Floquet engineering of a uniform potential for a strongly-interacting Fermi gas

Ultracold atoms are a powerful resource for quantum technologies thanks to their unparalleled controllability. Floquet engineering is a powerful approach to implement novel effective Hamiltonians by employing periodic modulation. Such driving of a generic interacting many-body system eventually leads to heating. Still, at intermediate times, which are exponentially long with the driving frequency, the heating rate may be extremely low. During this time, the system assumes a prethemalized meta-stable state. Here we report on the first application of Floquet engineering with a strongly interacting Fermi gas in free space. Our engineered Hamiltonian is a flat potential for a mixture of two-spin states. It is created by an external magnetic field that counteracts most of the gravitational potential and concurrently the application of a rf field that induces a rapid spin rotation. We observe no heating on experimentally relevant timescales, when the driving frequency is high enough. In this regime, physical observables behave similar to those of a stationary gas at thermal equilibrium.
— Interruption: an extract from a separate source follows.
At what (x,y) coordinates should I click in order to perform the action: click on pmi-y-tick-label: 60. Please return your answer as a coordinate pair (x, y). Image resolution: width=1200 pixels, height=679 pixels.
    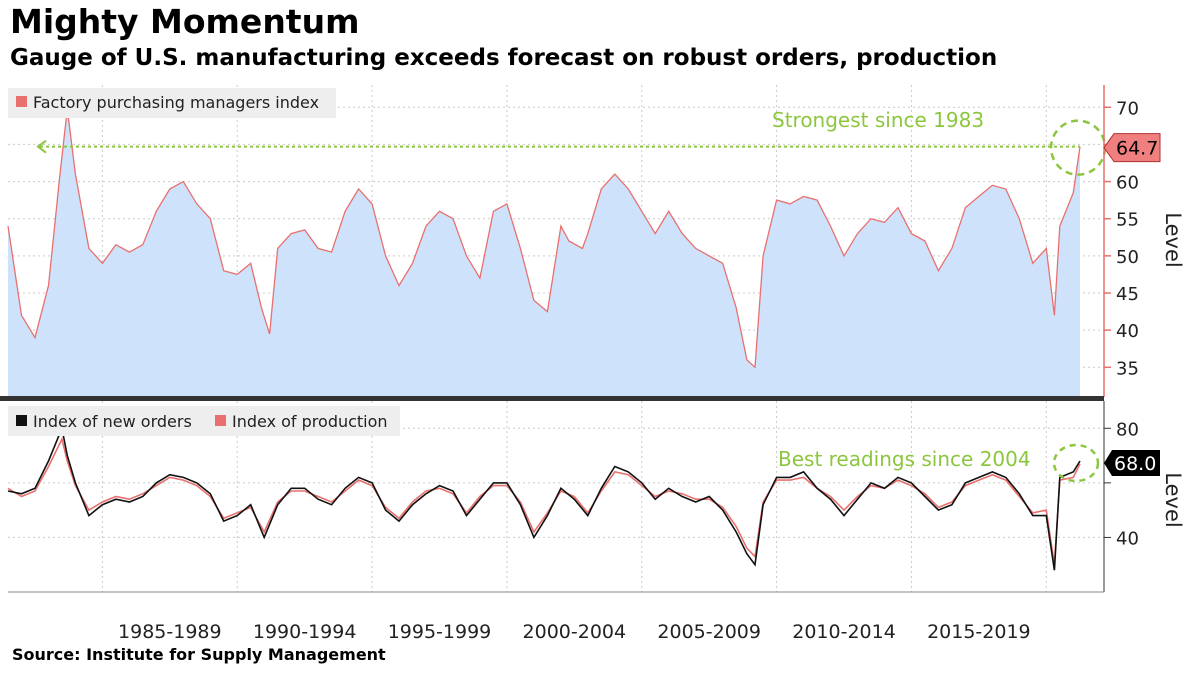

In particular, we measure the pair-condensation fraction of a fermionic superfluid at unitarity and the contact parameter in the BEC-BCS crossover. The condensate fraction exhibits a non-monotonic dependence on the drive frequency and reaches a value higher than its value without driving. The contact parameter agrees with recent theories and calculations for a uniform stationary gas. Finally, we discuss possible routes to implementation of artificial gauge fields using Floquet engineering with a Fermi gases in the continuum.